Another Op’nin, Another Show

Right now, in New York, the big news is the Broadway opening of a musical biography of Alexander Hamilton told in hip-hop. Such a deliberately anachronistic retelling of American history is automatic grounds for deep skepticism. And yet the chorus of raves for Hamilton—which extend from Barack Obama to the Wall Street Journal’s Terry Teachout, and even to Brian Anderson, the brilliant editor of the conservative Manhattan Institute’s City Journal—has generated a kind of cultural excitement that itself seems anachronistic. And that’s making me a little sad.

I haven’t seen Hamilton, and may not get a chance to see it for a year, given its $35 million advance; but it’s not my inability to get a ticket that has brought this sadness upon me. It’s the fact that so little of what’s made these days, or written these days, or filmed these days, or performed these days, seems to provoke the kind of anticipatory thrill that once went hand-in-hand with being a serious customer, consumer, and enthusiast of culture.

This is not just true of the theater, which is certainly a shadow of its former self in this regard; the last Broadway presentation to cause such a commotion was Mel Brooks’s musical version of The Producers, and that debuted 14 years ago. It is true of books as well. 

The novelist Jonathan Franzen has published two enormously popular and critically heralded novels in the past 15 years, The Corrections and Freedom. I’m not a fan of either, but if one had to make a list of the most important American writers, he would surely be at, or near, the top. Franzen has a new novel coming out in September. It’s called Purity. It will be out in a few weeks. There is no buzz about it anywhere. In times past, the release of a new Bellow or a new Updike or a new Pynchon would be stimulating gossip and advance discussion and all manner of talk in cultural circles for weeks, if not months, beforehand. That just doesn’t seem to be the case any longer.

Is there a recording artist at present whose new album might elicit the sort of tingling expectancy that a new Paul Simon or Talking Heads record would have in its day? For those with more highbrow tastes, is there a classical artist whose participation in a new recording of Wagner’s Ring cycle, or a new interpretation of Bach’s Brandenburg Concertos, might be the talk of the town?

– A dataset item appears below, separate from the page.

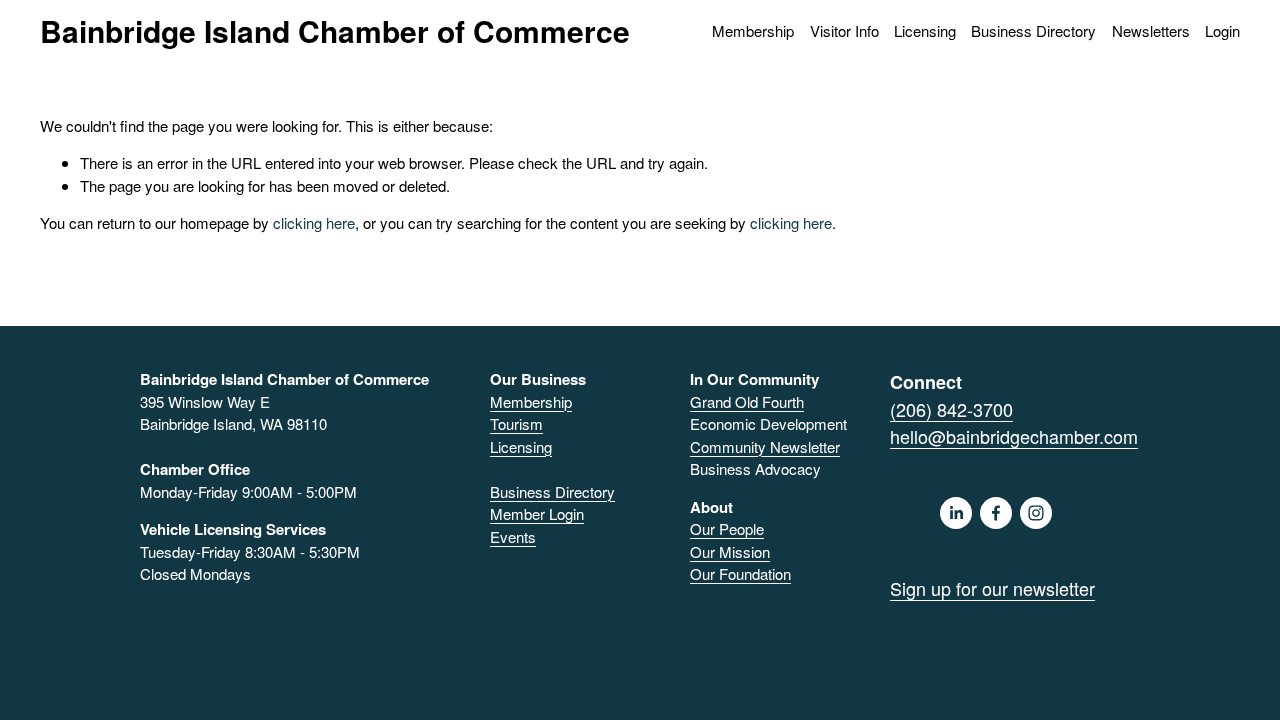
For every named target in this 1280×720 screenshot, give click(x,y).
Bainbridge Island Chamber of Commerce (335, 30)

I remember when, in the early 1980s, Americans for whom the visual arts were profoundly important could talk of little else than the German monumentalist painter Anselm Kiefer—and this at a time when it was simply taken for granted that a cultured person was familiar with the works of the Abstract Expressionists and the post-modernists that followed them. To put it most plainly: How many living painters are household names the way Jackson Pollock was? The answer, of course, is that there isn’t a one.

This summer, everyone in New York has been lining up to see the insides of the new, $400 million building housing the Whitney Museum of American Art, but it’s doubtful that more than a handful could have identified the painters or sculptors whose work they strolled by. As Michael J. Lewis wrote in “How Art Became Irrelevant,” his magnificent essay in the current issue of Commentary: “For a generation or more, the American public has been thoroughly alienated from the life of the fine arts while, paradoxically, continuing to enjoy museums for the sake of sensation and spectacle, much as it enjoyed circuses a century ago.”

It’s not that today’s painters deserve to be household names, or that a new Franzen novel deserves to have customers lining up at midnight to buy it the way kids lined up to buy each Harry Potter book. But there is something deeply depressing in the fact that, increasingly, the arts seem to be losing their power to capture our attention. And that is because they no longer hold out the hope that, by providing us an intellectual and emotional guide map, they can help sate our aesthetic hunger—the hunger we all have to understand our own experiences and lives by seeing things anew through the eyes of others.

John Podhoretz, editor of Commentary, is The Weekly Standard’s movie critic.